Performance matters: integrating application performance management with security policy management

We blogged recently about a new capability in AlgoSec’s solution which enables security teams to tag the applications that are critical to their business, to ensure that the connectivity and traffic flows serving those applications are continually monitored.  Then if anything affects the applications’ connectivity, AlgoSec will automatically alert the security team so that the issue can be prioritized for urgent remediation.

This is also a key step in linking security processes with application performance management (APM).  Here, I will explore how security policy management can support an organization’s APM efforts, to accelerate triaging of application performance issues and minimize business disruption.

APM solutions use a range of techniques to monitor transaction speeds  and response times to user requests, to ensure that key applications are delivering the levels of performance, availability and user experience that the business expects and needs.

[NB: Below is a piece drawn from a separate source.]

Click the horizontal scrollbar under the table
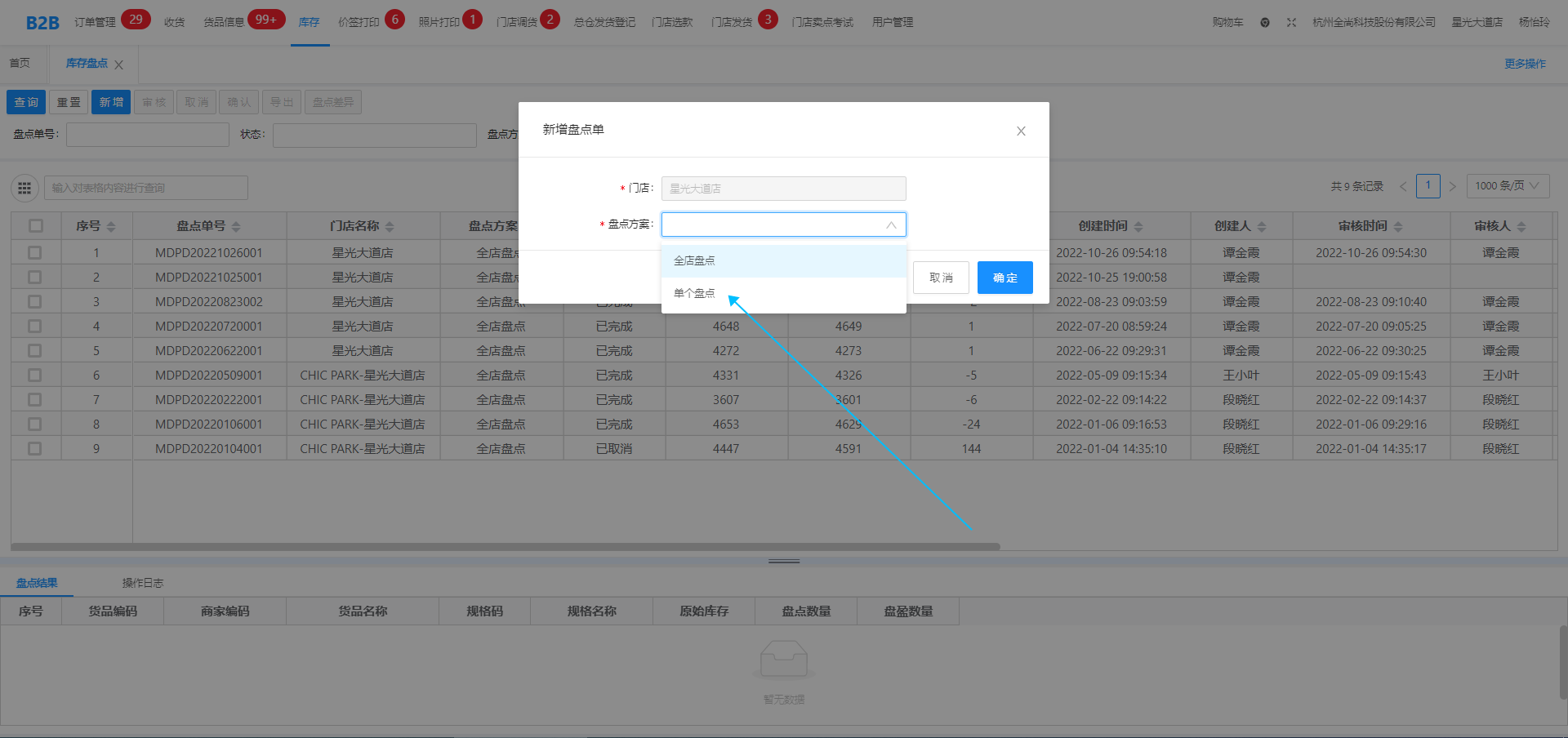The height and width of the screenshot is (738, 1568). pyautogui.click(x=505, y=547)
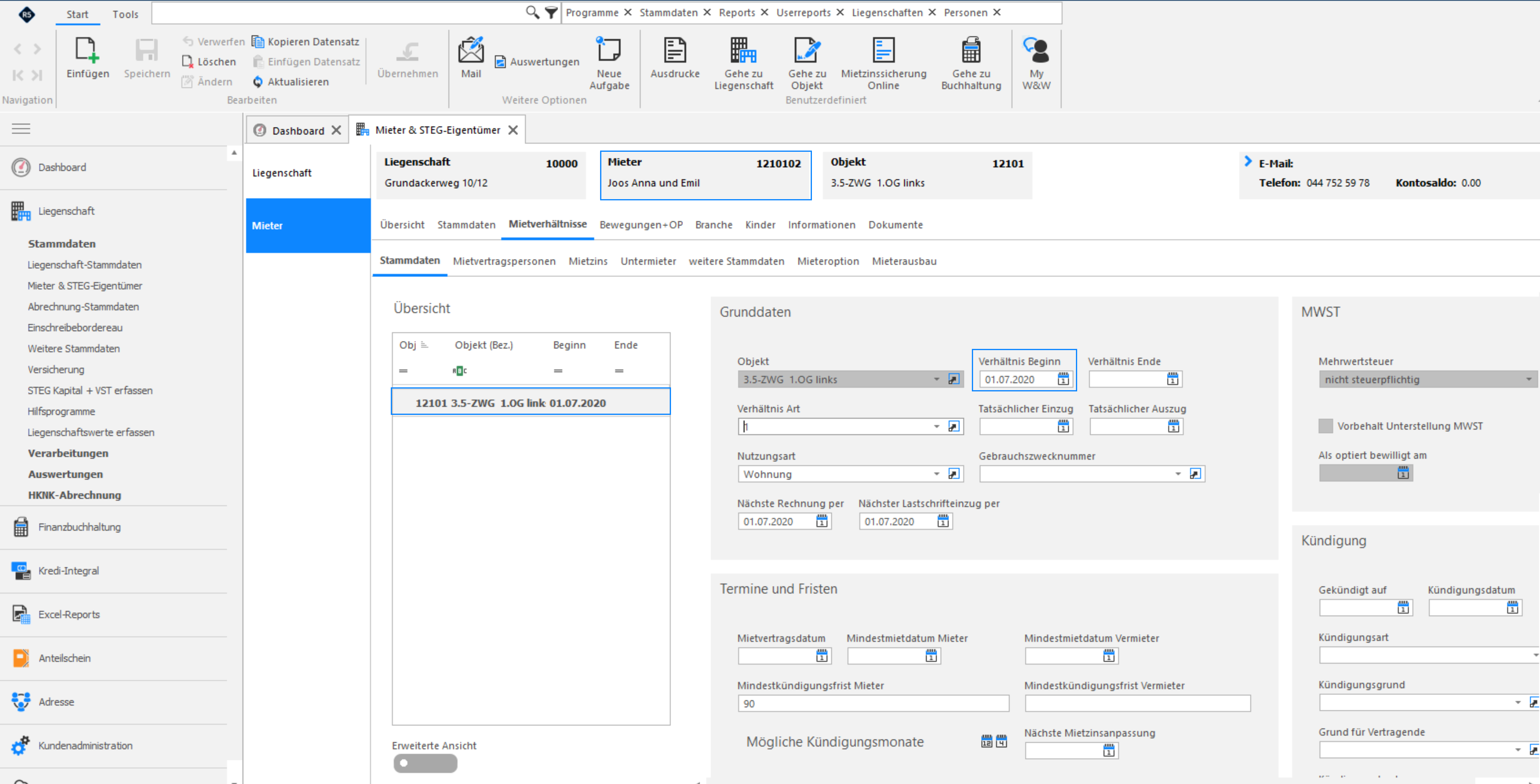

As part of their functions, APM solutions will also monitor network connectivity and how this is affecting application performance.  Typically, these checks include monitoring whether the relevant networking equipment is powered on, if it is allowing traffic at the expected speeds, and that servers are operating with adequate memory and storage resources to support the applications.

If any of these performance indicators turn from green to red, the APM system will trigger an alert that indicates the type and source of the problem.  For example, a network device might experience a component failure; a server might be out of resources; there may have been a power outage, or even a natural disaster.  The list goes on.

Security matters

However, another possible cause of application performance problems or outages is a security issue.  For example, a change could have been made to a rule or policy on a filtering device in the network, resulting in that device blocking the traffic that a critical application relies on.  And because of the siloed structure in many organizations, in which security teams work separately from application teams, APM systems often have very little visibility into security policies.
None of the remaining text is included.